● **Exercise requirements**
Reproduce the saved entries below line for line, changing nothing.

Saved entries:
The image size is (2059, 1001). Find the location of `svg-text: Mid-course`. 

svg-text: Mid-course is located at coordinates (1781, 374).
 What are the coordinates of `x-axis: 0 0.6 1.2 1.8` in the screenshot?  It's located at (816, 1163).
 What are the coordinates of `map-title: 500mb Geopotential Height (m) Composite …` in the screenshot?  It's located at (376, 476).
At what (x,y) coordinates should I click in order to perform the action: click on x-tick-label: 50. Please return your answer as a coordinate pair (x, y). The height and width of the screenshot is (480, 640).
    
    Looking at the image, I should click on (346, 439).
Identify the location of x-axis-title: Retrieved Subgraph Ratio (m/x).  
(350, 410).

● **Answer space**
The image size is (2059, 1001). Find the location of `svg-text: Mid-course`. 

svg-text: Mid-course is located at coordinates (1781, 374).
 What are the coordinates of `x-axis: 0 0.6 1.2 1.8` in the screenshot?  It's located at (816, 1163).
 What are the coordinates of `map-title: 500mb Geopotential Height (m) Composite …` in the screenshot?  It's located at (376, 476).
At what (x,y) coordinates should I click in order to perform the action: click on x-tick-label: 50. Please return your answer as a coordinate pair (x, y). The height and width of the screenshot is (480, 640).
    
    Looking at the image, I should click on (346, 439).
Identify the location of x-axis-title: Retrieved Subgraph Ratio (m/x).  
(350, 410).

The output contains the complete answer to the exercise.